▶ **TASK STATEMENT**: In the listing below, locate the lines bearing the word "button". Copy every one of them.

***** RECORDS SHOWN *****

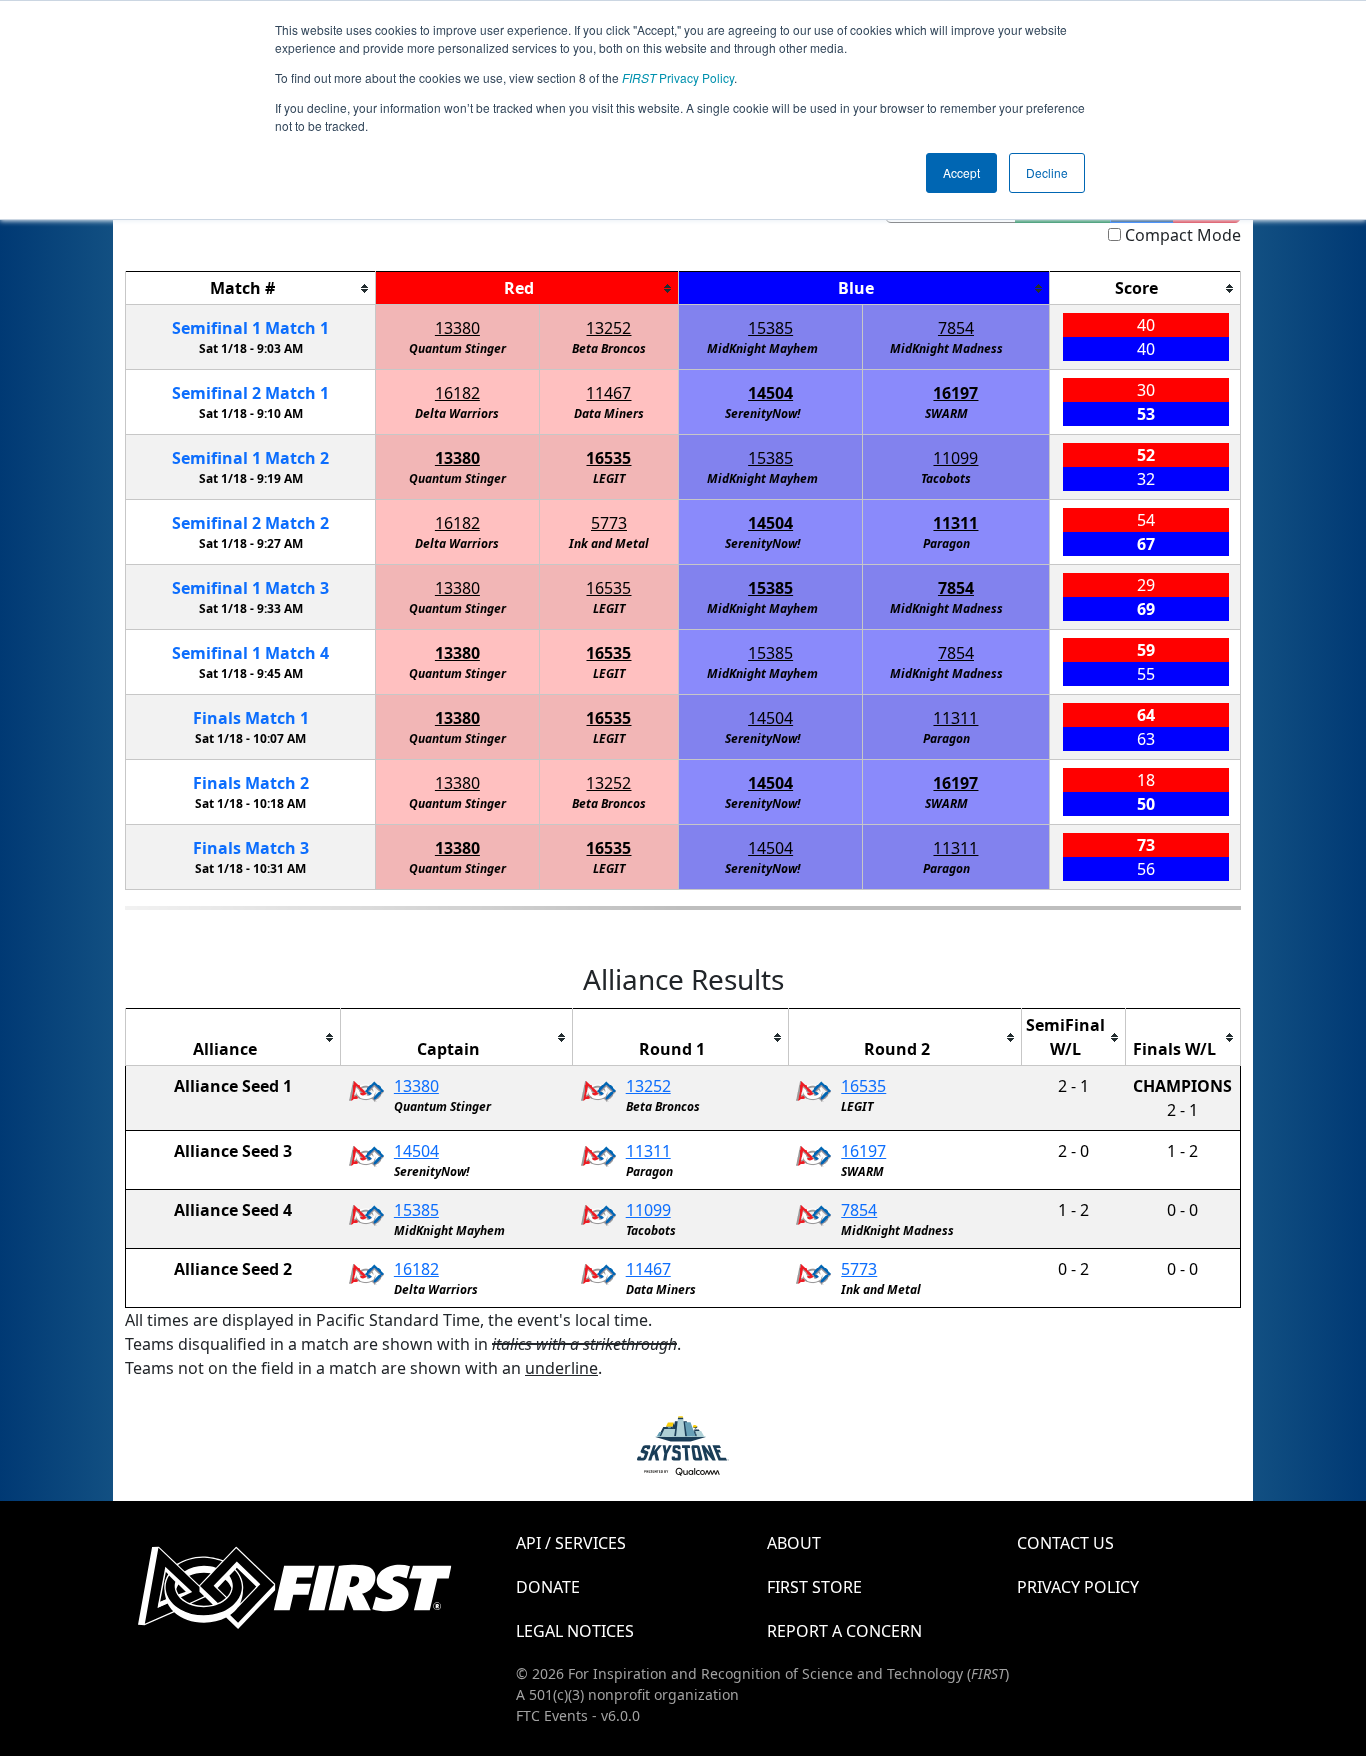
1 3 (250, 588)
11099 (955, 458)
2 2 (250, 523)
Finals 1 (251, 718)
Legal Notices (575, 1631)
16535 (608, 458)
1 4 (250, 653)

*****
***** RECORDS SHOWN *****

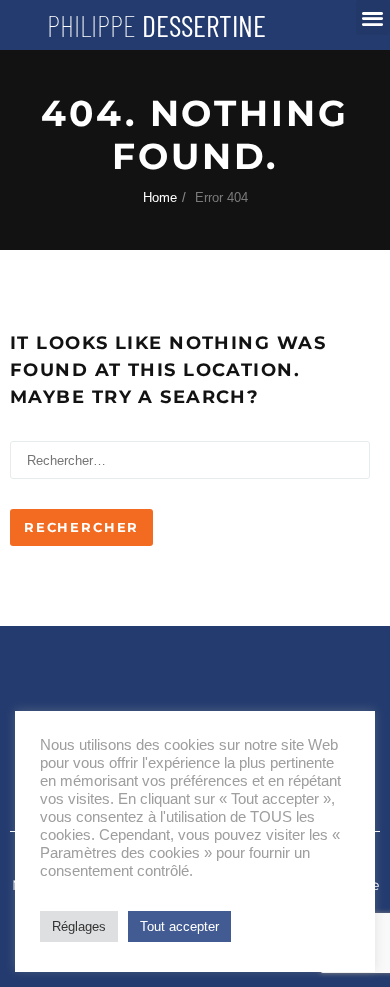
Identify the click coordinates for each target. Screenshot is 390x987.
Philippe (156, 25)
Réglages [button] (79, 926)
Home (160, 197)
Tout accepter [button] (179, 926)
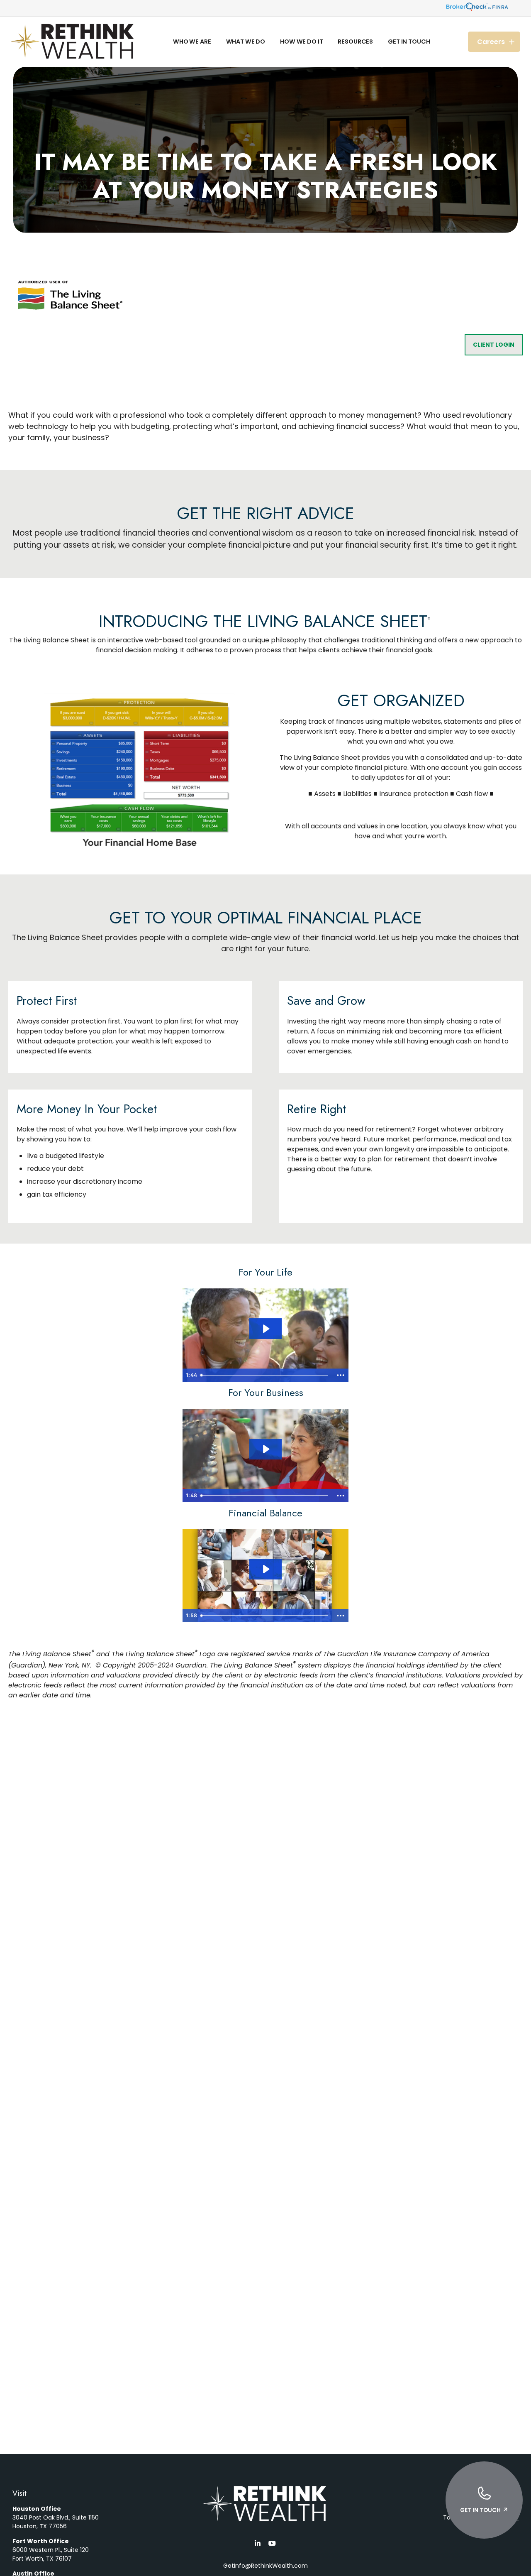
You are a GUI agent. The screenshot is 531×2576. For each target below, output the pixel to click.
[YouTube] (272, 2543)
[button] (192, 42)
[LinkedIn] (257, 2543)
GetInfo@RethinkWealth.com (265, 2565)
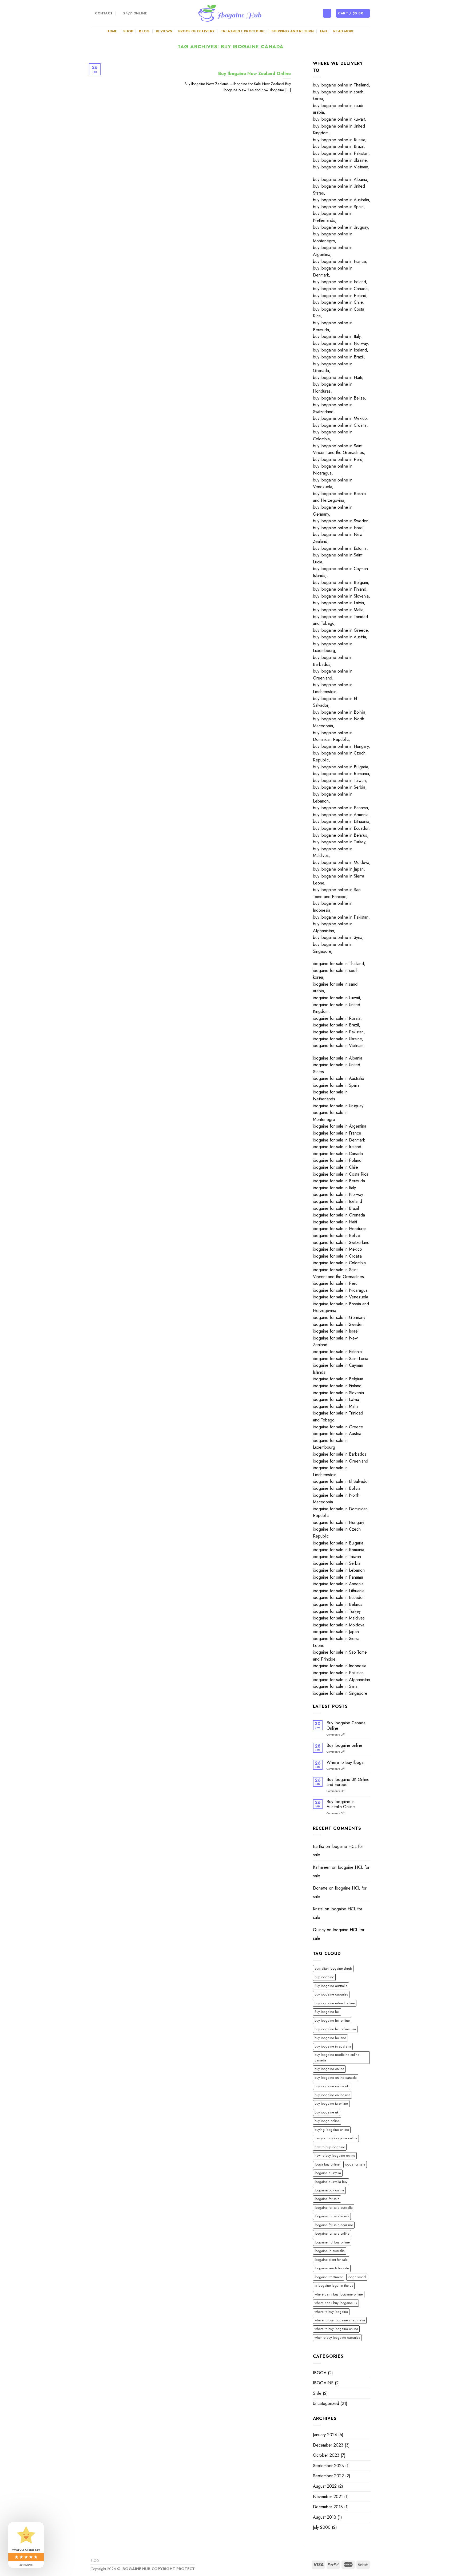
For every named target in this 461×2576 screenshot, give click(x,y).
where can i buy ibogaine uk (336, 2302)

*****

▶ **SOLUTION**:
Réglages [button] (79, 926)
Tout accepter [button] (179, 926)
[button] (192, 42)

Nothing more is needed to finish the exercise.